■ Problem to solve
Could you set down every entry exactly as it stands, without the images?

[Extracted data entries]
☆ ☆ ☆ ☆ ☆ ☆ ☆
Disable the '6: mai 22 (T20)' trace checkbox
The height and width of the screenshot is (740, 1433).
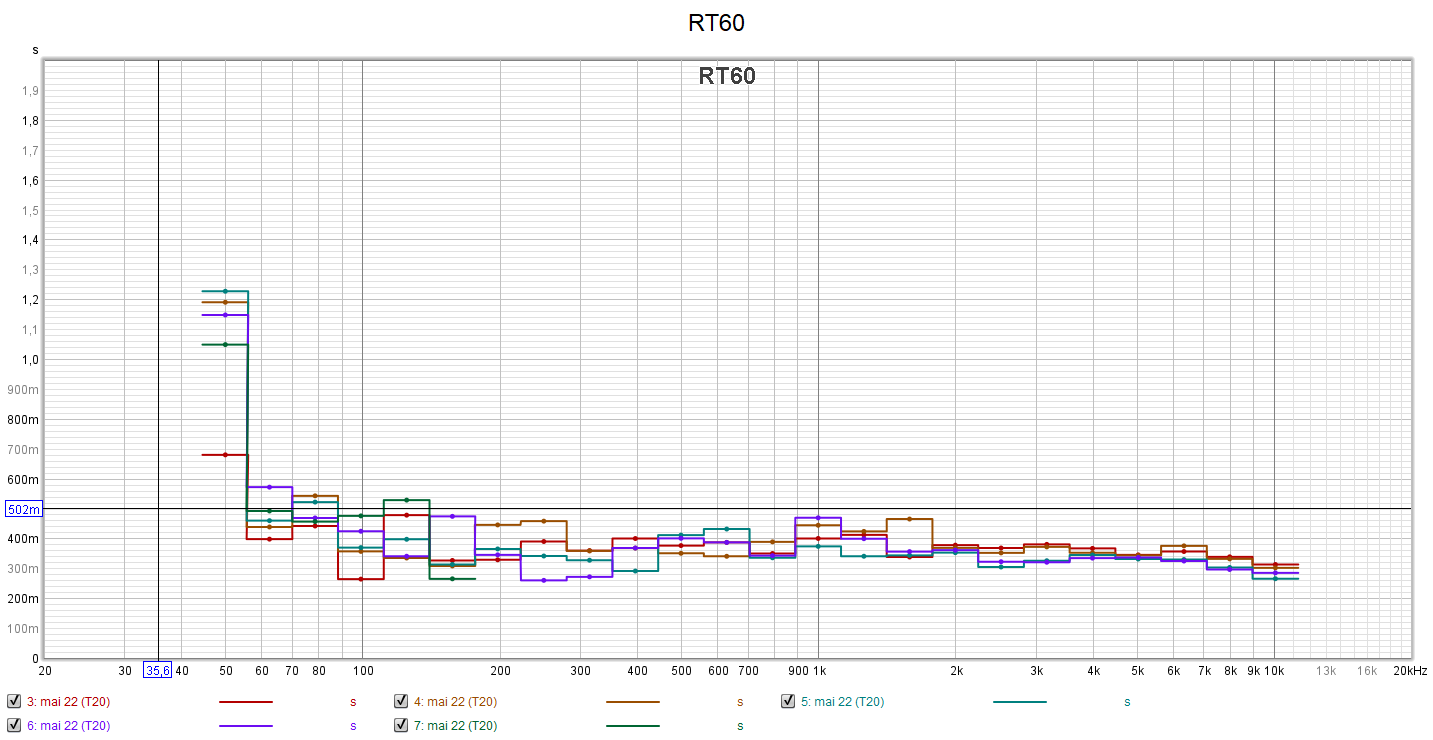14,725
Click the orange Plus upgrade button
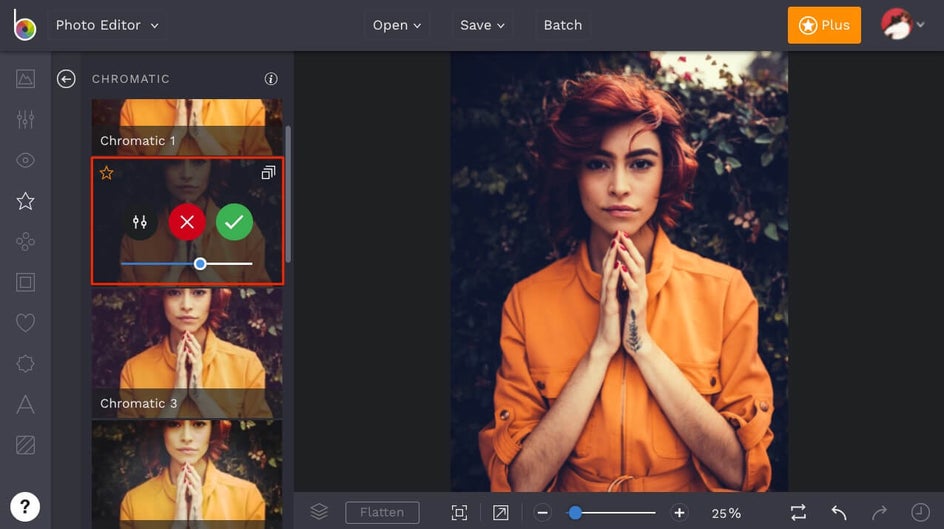 824,25
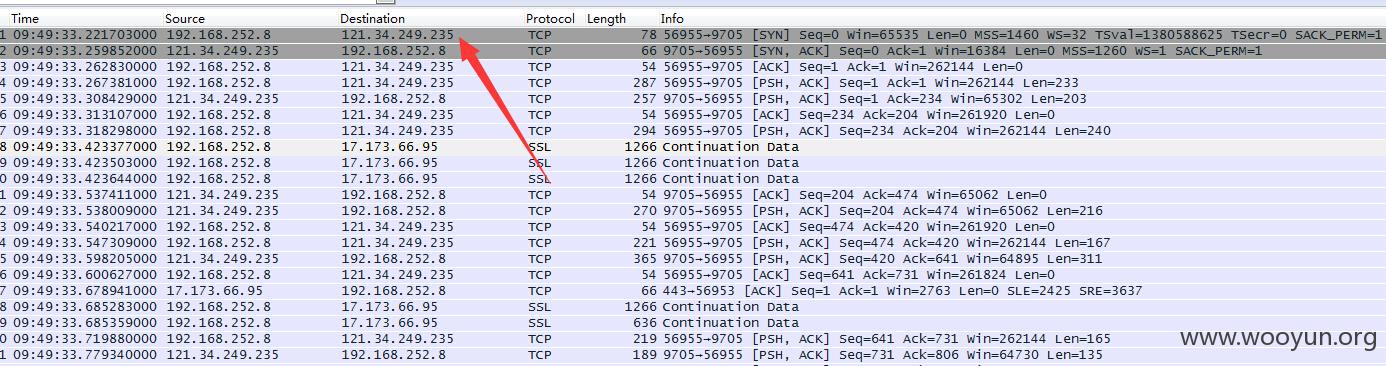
☆ ☆ ☆ ☆ ☆ ☆ ☆
■ Answer section
Disable the '6: mai 22 (T20)' trace checkbox
The height and width of the screenshot is (740, 1433).
14,725
Click the orange Plus upgrade button
 824,25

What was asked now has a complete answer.